## [EXERCISE DESCRIPTION]
Copy out the records from the line with "Click the white" to the line with "Action: tap(415, 113)", keeping every line exactly as it appears.

## [PROVIDED RECORDS]
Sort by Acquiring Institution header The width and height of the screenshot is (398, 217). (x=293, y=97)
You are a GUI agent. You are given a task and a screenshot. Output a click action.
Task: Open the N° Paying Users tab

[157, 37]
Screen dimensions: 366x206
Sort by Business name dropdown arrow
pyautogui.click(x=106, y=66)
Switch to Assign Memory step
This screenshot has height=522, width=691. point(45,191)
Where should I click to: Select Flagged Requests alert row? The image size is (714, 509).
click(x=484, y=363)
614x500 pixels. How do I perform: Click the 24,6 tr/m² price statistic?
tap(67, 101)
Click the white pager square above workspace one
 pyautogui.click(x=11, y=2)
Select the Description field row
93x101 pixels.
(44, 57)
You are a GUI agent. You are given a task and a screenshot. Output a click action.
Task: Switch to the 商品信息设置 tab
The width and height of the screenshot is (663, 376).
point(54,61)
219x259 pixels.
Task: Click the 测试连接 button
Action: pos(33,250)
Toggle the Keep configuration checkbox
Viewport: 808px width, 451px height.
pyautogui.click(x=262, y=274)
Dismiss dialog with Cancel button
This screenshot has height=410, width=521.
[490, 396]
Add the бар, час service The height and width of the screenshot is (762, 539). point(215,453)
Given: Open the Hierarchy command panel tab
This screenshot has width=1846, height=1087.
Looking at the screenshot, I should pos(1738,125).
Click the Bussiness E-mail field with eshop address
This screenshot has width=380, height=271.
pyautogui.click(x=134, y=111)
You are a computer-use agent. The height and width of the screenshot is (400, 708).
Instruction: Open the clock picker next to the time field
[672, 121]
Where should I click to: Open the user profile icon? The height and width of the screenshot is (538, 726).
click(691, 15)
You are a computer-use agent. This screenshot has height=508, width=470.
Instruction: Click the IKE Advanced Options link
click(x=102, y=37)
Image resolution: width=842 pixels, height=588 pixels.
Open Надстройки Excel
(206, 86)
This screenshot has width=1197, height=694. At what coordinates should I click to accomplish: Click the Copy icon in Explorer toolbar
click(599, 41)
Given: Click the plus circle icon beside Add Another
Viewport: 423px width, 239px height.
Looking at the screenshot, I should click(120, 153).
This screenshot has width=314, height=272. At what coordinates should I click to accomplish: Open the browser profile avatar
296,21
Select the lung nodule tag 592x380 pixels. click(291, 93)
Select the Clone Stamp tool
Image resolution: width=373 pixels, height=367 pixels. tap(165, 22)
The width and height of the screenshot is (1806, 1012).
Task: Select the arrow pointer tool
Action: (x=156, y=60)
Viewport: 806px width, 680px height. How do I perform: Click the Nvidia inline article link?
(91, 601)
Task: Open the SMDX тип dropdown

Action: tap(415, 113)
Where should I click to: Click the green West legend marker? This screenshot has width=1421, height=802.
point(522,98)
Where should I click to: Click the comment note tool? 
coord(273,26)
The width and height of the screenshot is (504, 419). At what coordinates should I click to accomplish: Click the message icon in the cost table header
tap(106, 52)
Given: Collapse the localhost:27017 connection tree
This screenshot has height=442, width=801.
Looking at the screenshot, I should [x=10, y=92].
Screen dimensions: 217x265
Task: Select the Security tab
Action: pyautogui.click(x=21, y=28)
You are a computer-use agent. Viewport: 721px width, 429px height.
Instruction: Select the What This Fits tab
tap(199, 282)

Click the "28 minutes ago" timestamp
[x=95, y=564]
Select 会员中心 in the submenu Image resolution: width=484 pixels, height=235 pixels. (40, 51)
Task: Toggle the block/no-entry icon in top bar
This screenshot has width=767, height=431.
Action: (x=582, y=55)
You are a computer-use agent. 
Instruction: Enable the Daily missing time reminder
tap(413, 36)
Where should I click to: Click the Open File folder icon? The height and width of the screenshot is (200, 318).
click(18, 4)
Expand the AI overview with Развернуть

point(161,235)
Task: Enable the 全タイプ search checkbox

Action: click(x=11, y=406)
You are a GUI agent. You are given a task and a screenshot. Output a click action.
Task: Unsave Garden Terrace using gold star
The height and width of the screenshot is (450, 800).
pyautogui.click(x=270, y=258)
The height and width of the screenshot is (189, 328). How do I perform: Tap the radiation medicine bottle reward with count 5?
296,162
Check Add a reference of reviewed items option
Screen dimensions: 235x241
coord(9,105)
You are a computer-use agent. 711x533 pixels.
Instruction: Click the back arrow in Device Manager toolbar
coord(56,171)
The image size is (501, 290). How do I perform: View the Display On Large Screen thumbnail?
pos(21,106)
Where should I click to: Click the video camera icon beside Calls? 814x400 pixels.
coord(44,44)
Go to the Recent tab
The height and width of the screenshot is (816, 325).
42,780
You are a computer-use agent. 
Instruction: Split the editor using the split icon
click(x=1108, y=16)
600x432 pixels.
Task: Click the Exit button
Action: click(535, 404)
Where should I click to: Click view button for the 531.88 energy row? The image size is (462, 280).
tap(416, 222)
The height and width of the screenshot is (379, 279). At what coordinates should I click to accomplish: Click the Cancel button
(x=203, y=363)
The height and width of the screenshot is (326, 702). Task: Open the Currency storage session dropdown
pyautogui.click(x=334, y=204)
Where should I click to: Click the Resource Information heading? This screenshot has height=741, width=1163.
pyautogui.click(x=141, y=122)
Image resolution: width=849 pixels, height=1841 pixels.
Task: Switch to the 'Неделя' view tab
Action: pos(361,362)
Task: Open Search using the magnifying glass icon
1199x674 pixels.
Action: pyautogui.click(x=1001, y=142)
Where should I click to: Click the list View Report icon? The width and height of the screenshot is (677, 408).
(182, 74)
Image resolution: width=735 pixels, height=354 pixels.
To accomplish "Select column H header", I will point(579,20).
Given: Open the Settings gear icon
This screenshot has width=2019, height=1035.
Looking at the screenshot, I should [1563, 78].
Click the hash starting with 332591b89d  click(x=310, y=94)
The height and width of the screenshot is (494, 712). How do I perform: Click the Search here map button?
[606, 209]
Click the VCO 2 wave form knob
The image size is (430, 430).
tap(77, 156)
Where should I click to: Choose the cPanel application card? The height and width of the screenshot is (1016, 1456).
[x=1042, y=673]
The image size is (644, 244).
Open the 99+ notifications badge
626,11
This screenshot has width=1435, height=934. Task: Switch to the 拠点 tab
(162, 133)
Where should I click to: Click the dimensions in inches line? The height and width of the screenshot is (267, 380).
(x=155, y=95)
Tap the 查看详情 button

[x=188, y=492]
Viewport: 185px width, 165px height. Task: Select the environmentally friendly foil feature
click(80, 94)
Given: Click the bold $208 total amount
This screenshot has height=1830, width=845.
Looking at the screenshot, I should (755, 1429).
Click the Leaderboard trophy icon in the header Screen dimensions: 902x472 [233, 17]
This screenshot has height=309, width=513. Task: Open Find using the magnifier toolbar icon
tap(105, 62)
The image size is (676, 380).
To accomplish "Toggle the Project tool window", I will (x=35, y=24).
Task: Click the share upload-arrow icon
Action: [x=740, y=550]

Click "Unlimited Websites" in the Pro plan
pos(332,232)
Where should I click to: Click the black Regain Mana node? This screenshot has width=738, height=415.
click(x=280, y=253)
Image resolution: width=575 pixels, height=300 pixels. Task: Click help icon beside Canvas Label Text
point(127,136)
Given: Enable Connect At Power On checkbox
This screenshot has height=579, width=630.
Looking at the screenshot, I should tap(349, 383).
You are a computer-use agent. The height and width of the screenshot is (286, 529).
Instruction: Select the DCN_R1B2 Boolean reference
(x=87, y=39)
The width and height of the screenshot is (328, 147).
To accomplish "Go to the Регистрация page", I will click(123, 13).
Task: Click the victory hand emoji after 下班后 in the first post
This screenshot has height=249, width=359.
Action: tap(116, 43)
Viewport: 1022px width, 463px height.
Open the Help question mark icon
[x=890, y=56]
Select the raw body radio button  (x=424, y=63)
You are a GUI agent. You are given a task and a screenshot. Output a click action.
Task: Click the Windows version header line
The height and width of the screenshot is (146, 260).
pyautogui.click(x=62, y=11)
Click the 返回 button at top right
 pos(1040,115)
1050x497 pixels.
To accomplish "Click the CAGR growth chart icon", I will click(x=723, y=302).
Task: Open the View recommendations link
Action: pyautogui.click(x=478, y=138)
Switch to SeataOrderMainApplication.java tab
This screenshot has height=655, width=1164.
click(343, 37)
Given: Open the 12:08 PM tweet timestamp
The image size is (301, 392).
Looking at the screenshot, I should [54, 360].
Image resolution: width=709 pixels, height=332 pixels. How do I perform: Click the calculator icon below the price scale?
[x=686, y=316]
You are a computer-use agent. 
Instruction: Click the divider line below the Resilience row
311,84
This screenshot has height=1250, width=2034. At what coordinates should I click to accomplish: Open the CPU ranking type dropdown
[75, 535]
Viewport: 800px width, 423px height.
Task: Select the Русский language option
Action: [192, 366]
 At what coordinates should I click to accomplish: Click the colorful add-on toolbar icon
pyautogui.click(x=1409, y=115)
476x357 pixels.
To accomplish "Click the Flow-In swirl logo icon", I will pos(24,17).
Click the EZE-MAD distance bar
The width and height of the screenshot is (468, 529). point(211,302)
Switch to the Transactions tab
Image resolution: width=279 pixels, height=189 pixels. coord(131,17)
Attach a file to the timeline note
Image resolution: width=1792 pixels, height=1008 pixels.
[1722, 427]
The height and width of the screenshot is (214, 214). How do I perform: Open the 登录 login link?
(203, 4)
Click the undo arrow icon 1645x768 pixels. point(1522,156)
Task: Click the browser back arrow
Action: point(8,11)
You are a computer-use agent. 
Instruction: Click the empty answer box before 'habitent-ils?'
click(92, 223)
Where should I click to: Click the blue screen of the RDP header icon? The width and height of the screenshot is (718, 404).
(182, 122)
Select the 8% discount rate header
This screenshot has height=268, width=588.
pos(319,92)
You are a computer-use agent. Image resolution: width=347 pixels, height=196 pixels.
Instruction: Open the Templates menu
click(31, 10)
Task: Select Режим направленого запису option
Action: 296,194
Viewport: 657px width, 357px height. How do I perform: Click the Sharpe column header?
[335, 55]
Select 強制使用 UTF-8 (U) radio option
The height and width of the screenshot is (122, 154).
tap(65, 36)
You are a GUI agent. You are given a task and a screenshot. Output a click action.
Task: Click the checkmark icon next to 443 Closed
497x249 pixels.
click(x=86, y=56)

## [FINISHED TASK]
Click the white pager square above workspace one
 pyautogui.click(x=11, y=2)
Select the Description field row
93x101 pixels.
(44, 57)
You are a GUI agent. You are given a task and a screenshot. Output a click action.
Task: Switch to the 商品信息设置 tab
The width and height of the screenshot is (663, 376).
point(54,61)
219x259 pixels.
Task: Click the 测试连接 button
Action: pos(33,250)
Toggle the Keep configuration checkbox
Viewport: 808px width, 451px height.
pyautogui.click(x=262, y=274)
Dismiss dialog with Cancel button
This screenshot has height=410, width=521.
[490, 396]
Add the бар, час service The height and width of the screenshot is (762, 539). point(215,453)
Given: Open the Hierarchy command panel tab
This screenshot has width=1846, height=1087.
Looking at the screenshot, I should pos(1738,125).
Click the Bussiness E-mail field with eshop address
This screenshot has width=380, height=271.
pyautogui.click(x=134, y=111)
You are a computer-use agent. The height and width of the screenshot is (400, 708).
Instruction: Open the clock picker next to the time field
[672, 121]
Where should I click to: Open the user profile icon? The height and width of the screenshot is (538, 726).
click(691, 15)
You are a computer-use agent. This screenshot has height=508, width=470.
Instruction: Click the IKE Advanced Options link
click(x=102, y=37)
Image resolution: width=842 pixels, height=588 pixels.
Open Надстройки Excel
(206, 86)
This screenshot has width=1197, height=694. At what coordinates should I click to accomplish: Click the Copy icon in Explorer toolbar
click(599, 41)
Given: Click the plus circle icon beside Add Another
Viewport: 423px width, 239px height.
Looking at the screenshot, I should click(120, 153).
This screenshot has width=314, height=272. At what coordinates should I click to accomplish: Open the browser profile avatar
296,21
Select the lung nodule tag 592x380 pixels. click(291, 93)
Select the Clone Stamp tool
Image resolution: width=373 pixels, height=367 pixels. tap(165, 22)
The width and height of the screenshot is (1806, 1012).
Task: Select the arrow pointer tool
Action: (x=156, y=60)
Viewport: 806px width, 680px height. How do I perform: Click the Nvidia inline article link?
(91, 601)
Task: Open the SMDX тип dropdown

Action: tap(415, 113)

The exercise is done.